Most 'intellectuals' in India (whose ranks most academics, writers, mediapersons, etc., claim to belong to) profess to be Nehruites. In other words, they claim to stand for liberalism, secularism, democratic principles (e.g., freedom of speech and of the press), etc., in contrast to Modiites who are allegedly illiberalism, communal, undemocratic, dogmatic, etc.
Their fan clubs even call their jackets different. (Photo: PTI)
The truth, however, is that on essential points, both Nehruites and Modiites are the same.
Let me explain.
Both of them are strong supporters of parliamentary democracy, and will never even think of going outside this system, as if it is a holy cow.
Now, what is parliamentary democracy in India?
In most parts of the country, it is, in my opinion, nothing but appealing to and appeasing caste and communal vote banks.
When most Indians go to vote, they do not see the merit of the candidate, but only his caste or religion, or the caste or religion his party represents. That is why we have so many criminals in our legislatures.
Has the system given the citizens what they deserve? (Photo: Reuters)
Casteism and communalism are feudal forces, and the national interest requires destruction of feudal forces if the country is to progress — but parliamentary democracy further entrenches such forces. How then can India progress?
While China, which has no parliamentary democracy, is rapidly advancing, and has already become the second world super power, we are still embroiled in Ram Mandir, ghar wapasi, cow protection (including lynching of Muslims) and caste conflicts, because of parliamentary politics.
As the world progresses, we remain stuck in the past. (Photo: India Today)
None of our so-called 'intellectuals' even notices this aspect, far from thinking of an alternative to parliamentary democracy. So, despite all their tall claims, I see no difference between Nehruites and Modiites.
Today, India has all the potential of becoming a first-rate industrial power like Western countries or China, and thereby abolishing poverty, unemployment, malnourishment and the other socio-economic evils which beset it, giving our people a high standard of living. We have a huge pool of thousands of bright engineers, technicians and scientists, and immense natural resources, which is all that is required for becoming a first-rate industrial state. In fact, our IT specialists are manning Silicon Valley in California, and our scientists and mathematicians are professors in many Western Universities.
Just one example of Indian talent, it took American liberalism to let Satya Nadella succeed. (Photo: Reuters)
What should be the political system which can take India rapidly on the path of industrialisation and modernisation? It is obvious that parliamentary democracy is not that path. But what is the alternative, and how can it be achieved? This will require creativity on the part of our patriotic intelligentsia - but our 'intellectuals' never even try to address this problem.

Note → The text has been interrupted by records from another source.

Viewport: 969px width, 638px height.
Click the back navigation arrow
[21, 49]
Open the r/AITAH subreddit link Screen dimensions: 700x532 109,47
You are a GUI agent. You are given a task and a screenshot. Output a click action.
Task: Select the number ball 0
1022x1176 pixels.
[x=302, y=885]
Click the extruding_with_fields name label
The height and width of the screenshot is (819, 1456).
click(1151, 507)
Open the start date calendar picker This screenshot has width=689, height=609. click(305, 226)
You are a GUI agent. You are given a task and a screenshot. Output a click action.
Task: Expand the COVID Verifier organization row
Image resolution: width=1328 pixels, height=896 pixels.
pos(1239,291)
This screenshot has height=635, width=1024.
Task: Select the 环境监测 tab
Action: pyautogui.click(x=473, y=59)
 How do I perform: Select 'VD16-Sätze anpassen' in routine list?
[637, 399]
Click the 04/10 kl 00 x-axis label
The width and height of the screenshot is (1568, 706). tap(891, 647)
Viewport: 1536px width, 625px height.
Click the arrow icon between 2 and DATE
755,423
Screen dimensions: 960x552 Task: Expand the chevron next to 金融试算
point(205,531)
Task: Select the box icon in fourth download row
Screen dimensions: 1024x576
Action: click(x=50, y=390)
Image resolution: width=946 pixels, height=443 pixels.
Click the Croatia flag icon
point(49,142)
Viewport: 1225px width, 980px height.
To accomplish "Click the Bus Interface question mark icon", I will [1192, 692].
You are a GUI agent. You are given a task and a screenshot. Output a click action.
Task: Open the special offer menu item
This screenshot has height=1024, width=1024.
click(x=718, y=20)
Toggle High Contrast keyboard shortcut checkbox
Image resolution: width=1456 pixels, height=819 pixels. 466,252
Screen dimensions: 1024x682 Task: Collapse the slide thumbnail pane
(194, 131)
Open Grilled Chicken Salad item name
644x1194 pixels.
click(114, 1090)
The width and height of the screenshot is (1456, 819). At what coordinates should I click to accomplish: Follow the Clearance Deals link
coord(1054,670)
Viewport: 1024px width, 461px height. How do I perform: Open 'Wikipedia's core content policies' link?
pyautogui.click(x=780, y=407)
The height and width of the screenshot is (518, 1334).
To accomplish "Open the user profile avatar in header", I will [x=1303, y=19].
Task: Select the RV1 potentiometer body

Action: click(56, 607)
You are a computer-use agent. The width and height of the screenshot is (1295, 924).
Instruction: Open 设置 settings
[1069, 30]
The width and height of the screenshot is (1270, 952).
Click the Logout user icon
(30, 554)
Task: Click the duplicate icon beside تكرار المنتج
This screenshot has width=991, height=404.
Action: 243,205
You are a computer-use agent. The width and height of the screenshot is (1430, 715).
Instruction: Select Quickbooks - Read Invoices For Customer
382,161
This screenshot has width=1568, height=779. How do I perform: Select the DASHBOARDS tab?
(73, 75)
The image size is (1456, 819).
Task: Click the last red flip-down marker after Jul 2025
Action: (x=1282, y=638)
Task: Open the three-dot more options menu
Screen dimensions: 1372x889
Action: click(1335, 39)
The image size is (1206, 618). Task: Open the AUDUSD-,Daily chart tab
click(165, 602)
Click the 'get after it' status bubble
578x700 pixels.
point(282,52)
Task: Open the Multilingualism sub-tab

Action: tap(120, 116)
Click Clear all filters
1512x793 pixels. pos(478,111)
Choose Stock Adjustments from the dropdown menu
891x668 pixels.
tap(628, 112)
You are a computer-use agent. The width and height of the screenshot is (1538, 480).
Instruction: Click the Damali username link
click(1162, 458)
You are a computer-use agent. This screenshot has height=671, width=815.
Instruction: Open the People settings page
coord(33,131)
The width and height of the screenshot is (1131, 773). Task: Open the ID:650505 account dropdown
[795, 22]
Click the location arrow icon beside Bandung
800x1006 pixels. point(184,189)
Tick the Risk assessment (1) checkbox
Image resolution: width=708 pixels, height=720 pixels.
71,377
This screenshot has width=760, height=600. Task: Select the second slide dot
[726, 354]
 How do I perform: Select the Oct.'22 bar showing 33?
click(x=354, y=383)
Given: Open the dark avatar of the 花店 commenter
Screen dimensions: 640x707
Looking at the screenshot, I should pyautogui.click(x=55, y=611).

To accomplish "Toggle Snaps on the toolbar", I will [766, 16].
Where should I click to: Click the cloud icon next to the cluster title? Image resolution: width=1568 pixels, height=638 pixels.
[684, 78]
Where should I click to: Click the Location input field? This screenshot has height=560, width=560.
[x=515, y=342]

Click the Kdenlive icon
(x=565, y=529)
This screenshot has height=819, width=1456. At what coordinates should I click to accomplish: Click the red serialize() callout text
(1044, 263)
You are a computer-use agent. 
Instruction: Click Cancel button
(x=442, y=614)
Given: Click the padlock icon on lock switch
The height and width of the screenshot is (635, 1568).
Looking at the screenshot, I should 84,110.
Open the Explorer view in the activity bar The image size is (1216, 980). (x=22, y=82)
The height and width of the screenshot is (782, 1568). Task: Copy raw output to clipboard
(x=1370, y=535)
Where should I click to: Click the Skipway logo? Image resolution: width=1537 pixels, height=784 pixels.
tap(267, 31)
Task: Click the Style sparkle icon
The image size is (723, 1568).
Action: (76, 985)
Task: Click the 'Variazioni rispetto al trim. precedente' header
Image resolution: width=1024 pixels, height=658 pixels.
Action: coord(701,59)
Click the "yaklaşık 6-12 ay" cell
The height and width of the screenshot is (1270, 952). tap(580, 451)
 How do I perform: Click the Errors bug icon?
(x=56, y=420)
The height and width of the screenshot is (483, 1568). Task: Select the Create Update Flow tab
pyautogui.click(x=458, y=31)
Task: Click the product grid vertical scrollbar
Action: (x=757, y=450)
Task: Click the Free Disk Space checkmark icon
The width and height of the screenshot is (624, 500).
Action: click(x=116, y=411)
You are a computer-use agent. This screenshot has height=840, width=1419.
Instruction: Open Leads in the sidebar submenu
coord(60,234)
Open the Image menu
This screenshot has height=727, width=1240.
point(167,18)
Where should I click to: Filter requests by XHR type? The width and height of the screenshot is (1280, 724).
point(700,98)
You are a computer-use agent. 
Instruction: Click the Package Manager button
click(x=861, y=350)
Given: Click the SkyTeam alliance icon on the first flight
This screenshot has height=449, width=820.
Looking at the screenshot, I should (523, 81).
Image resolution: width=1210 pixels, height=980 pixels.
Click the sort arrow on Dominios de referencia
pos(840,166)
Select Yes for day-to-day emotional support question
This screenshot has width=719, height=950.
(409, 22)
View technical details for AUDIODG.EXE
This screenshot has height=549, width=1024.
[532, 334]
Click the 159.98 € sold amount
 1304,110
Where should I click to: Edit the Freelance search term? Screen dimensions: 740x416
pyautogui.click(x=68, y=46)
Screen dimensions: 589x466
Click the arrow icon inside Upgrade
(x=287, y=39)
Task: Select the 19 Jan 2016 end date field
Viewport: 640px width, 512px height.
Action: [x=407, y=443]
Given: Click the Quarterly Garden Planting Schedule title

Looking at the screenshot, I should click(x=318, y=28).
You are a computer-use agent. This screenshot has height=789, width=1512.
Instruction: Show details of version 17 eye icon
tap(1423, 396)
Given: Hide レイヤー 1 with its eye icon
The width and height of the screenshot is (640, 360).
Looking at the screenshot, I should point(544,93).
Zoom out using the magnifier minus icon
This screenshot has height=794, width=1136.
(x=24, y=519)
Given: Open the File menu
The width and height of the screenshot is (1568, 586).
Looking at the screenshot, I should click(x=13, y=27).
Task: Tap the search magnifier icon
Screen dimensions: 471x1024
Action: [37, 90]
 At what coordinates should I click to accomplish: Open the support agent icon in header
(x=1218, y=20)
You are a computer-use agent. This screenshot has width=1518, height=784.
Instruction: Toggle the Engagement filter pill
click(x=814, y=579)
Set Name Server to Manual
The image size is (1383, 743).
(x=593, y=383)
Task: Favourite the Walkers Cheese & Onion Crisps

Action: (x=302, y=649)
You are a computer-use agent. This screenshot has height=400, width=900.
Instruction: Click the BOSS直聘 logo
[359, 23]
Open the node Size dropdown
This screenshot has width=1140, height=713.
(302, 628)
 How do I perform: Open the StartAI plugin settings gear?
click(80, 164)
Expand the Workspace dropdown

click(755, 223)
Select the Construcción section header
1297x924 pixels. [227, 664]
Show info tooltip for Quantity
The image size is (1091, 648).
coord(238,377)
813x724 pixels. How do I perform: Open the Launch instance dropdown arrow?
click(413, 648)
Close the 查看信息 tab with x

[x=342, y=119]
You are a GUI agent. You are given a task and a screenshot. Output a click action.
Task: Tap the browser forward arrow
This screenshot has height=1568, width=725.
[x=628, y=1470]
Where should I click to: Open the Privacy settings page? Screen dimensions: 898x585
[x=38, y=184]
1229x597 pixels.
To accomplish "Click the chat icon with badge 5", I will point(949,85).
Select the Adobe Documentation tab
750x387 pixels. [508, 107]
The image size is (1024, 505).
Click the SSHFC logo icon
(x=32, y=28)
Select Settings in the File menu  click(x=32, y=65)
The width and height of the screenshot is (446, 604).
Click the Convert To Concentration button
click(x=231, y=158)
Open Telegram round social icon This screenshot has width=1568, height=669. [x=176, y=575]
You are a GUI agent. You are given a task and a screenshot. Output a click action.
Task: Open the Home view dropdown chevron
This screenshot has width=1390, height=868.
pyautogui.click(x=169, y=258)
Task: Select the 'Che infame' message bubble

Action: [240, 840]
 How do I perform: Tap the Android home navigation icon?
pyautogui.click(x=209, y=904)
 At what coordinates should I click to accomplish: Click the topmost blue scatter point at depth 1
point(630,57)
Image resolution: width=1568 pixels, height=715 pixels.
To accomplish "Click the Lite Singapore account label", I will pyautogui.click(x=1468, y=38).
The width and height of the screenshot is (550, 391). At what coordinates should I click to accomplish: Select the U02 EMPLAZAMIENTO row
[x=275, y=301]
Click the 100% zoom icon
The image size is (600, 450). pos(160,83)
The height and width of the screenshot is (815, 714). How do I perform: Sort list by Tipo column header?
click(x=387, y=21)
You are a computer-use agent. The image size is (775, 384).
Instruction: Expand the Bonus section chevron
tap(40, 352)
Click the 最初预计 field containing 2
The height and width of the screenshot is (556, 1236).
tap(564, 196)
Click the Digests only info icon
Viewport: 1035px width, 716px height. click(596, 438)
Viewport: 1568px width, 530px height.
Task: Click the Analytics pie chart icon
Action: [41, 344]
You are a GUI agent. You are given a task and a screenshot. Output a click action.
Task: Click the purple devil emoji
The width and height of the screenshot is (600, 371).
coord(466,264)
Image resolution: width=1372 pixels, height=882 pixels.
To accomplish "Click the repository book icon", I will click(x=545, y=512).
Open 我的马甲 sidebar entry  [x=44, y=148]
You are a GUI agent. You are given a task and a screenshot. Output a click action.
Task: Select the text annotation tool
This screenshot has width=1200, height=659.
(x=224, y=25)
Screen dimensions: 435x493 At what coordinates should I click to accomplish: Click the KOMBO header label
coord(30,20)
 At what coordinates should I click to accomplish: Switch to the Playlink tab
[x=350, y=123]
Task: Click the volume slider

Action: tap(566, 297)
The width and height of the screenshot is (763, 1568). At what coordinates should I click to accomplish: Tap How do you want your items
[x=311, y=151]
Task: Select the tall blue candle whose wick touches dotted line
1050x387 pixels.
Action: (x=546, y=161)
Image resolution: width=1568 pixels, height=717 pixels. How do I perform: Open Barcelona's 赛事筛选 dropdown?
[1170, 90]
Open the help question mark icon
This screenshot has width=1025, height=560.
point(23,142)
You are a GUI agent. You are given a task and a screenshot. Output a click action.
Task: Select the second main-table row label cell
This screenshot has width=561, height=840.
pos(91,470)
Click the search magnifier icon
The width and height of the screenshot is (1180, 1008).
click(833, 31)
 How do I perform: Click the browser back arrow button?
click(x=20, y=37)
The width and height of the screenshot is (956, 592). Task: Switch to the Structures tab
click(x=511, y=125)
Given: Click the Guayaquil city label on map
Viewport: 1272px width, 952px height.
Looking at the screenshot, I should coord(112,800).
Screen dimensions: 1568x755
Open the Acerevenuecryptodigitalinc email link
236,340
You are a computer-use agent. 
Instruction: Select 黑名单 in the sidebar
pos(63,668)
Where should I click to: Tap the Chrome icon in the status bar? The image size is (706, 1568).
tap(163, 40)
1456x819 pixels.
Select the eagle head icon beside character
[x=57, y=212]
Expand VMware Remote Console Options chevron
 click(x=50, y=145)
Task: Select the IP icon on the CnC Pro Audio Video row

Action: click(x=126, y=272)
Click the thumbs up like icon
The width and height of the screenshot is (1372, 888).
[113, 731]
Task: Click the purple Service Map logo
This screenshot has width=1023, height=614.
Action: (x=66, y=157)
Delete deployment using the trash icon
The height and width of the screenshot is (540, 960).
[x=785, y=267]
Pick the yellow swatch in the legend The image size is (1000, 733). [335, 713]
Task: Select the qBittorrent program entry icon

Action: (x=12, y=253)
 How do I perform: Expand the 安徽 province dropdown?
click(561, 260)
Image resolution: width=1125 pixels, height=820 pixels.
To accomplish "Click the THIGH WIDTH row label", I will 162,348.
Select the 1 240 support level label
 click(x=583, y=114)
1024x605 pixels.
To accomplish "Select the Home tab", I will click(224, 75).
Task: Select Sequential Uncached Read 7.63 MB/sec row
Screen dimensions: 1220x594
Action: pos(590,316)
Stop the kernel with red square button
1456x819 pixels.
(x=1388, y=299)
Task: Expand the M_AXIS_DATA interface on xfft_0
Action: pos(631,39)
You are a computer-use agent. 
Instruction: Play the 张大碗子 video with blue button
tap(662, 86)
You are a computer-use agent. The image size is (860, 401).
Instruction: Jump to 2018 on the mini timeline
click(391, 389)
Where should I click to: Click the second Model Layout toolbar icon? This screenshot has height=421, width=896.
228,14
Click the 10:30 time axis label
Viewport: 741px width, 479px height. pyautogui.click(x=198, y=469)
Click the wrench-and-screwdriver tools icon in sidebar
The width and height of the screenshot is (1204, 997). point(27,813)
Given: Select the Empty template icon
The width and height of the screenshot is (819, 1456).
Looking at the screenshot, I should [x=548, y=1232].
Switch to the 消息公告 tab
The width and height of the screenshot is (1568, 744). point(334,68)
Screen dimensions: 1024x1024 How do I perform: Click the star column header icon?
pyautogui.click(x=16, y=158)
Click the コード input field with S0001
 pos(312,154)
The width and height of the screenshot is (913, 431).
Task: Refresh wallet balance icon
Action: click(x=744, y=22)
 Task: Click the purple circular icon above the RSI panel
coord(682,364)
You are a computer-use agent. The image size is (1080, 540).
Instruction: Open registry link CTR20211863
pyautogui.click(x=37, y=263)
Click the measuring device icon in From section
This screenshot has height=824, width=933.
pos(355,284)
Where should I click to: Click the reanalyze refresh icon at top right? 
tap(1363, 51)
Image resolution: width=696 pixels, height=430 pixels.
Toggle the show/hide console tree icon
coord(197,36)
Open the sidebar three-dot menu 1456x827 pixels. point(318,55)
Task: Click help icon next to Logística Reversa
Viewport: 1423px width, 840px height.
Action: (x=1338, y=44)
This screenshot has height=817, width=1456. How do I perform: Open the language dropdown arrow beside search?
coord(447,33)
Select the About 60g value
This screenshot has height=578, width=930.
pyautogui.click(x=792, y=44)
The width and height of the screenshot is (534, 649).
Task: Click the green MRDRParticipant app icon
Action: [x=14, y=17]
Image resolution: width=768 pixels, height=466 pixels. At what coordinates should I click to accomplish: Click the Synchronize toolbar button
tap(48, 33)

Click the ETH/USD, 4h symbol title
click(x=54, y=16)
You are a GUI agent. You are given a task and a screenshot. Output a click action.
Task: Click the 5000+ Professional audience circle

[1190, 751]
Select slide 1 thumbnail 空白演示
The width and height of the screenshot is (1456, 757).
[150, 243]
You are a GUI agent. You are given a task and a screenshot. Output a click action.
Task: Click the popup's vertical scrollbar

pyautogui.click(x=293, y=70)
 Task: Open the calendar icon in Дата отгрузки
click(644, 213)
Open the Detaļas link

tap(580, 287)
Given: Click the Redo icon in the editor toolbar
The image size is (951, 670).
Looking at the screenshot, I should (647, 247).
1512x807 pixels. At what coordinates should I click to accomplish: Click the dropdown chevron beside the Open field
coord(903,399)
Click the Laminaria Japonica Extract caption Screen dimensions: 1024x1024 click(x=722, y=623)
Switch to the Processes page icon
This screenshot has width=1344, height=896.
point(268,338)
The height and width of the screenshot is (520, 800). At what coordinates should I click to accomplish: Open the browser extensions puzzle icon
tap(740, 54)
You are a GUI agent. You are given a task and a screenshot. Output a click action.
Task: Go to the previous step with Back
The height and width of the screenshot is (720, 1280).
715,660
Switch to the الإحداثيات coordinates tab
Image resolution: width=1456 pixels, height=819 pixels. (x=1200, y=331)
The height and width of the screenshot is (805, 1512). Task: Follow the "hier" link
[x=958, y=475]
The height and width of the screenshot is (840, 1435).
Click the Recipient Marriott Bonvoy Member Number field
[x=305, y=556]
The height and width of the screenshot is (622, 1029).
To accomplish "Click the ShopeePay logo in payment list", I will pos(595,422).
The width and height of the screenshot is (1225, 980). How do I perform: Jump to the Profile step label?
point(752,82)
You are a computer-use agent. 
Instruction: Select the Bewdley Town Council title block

Then again, our 'intellectuals', whether Nehruites or Modiites, never question the Partition of 1947, but take it for granted and as something permanent. But the truth is that India and Pakistan are really one country, and were one since Mughal times. Indians and Pakistanis share the same culture, look like each other, and speak the same language Hindustani (called Hindi in India and Urdu in Pakistan). Partition was a monstrous British swindle and the greatest crime committed on India in its 5000-year recorded history.
Partition was the cruellest crime on India. But neither the Nehru, nor the Modi camp realistically revisits it. (Photo via India Today)
The two-nation theory on which it was based was bogus — and we must reunite under a secular modern-minded government which, while upholding religious freedom, does not tolerate religious bigotry or extremism, and rapidly industrialises the country.
Without such reunification under a strong, modern, secular government, we will remain condemned to poverty and other socio-economic evils, like massive unemployment, malnourishment, lack of healthcare and good education for the masses.
But our 'intellectuals', whether Nehruites or Modiites, never even think of this.
The Nehruites profess freedom of speech. But their 'freedom of speech' ends when it comes to questioning taken for granted shibboleths like parliamentary democracy, the Partition of India, etc.
Then, they become the same as Modiites.